赤字の三越が人員削減、出口が見えない百貨店不況

赤字の三越が人員削減、出口が見えない百貨店不況

業績不振にあえぐ三越が人員削減に着手している。昨年の伊勢丹との経営統合に至るまで、同社は1999年、2005年と大規模な希望退職者を募集。これまで合計2100名強が応じた。

だが、10年3月期見通しは、伊勢丹の営業利益83億円に対し、三越が43億円の赤字と収益格差は歴然。にもかかわらず人員は伊勢丹の2倍弱に相当する、約6200名を抱えている。業績悪化に苦しむ中、その余剰感はなお大きな課題だった。

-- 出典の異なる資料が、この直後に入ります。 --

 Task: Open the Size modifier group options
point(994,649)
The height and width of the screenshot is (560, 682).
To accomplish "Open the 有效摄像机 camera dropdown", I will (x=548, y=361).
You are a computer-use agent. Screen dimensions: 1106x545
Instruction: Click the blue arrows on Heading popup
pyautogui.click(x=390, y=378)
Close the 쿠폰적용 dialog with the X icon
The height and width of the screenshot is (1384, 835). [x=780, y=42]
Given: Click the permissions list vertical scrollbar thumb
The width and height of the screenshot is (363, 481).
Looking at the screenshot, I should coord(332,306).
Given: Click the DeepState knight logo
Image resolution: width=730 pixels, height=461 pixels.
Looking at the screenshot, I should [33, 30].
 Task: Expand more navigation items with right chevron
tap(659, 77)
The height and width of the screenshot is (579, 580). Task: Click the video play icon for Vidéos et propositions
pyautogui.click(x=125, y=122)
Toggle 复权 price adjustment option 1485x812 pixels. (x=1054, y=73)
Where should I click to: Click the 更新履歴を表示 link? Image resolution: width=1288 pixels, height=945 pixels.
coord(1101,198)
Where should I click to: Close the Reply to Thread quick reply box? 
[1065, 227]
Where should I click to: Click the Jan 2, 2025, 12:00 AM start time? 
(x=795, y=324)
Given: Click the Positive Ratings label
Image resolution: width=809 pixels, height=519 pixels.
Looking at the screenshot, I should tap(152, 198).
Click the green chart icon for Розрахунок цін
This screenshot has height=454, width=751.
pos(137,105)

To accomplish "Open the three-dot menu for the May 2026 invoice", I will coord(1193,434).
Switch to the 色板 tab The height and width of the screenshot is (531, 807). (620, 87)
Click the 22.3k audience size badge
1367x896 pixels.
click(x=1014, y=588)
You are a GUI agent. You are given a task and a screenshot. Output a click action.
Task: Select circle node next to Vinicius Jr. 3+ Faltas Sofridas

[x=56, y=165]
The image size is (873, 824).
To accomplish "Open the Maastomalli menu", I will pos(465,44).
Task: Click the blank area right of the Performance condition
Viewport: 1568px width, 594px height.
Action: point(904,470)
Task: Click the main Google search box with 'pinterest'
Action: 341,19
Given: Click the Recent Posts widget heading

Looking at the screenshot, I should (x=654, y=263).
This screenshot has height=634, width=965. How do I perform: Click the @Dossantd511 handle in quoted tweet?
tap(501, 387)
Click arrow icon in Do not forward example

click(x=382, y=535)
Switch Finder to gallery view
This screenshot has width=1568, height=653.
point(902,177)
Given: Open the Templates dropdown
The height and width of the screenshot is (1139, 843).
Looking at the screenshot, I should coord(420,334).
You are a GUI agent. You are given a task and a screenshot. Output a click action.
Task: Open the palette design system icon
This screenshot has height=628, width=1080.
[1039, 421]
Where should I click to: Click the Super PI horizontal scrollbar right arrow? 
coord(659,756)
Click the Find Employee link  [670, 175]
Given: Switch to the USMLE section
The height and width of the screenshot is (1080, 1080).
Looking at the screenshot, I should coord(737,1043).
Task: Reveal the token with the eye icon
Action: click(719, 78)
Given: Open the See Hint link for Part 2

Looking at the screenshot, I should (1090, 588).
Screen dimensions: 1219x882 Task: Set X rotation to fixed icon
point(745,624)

8月下旬、「三越が1000名の人員削減に踏み切る」と新聞で報じられたが、「会社側が目標人数などを明確に持っていた過去2回の希望退職募集とは違う。今回の話は以前からある『セカンドライフ支援制度(40歳以上対象。一定条件の下で退職者に割増退職金を支払う)』の内容を拡充するもの」(三越労組関係者)という。三越伊勢丹ホールディングス側も「退職勧奨はなく、目標人数設定もない」としており、労使の見解は表面上一致している。

会社側は9月5日、労組に対して、対象年齢の引き下げや割増金増額など制度拡充の申し入れを行った。労組は月内をメドに会社提示に対する回答を行う。仮に実施となれば、応募期間は今年度いっぱいとなる見通しだ。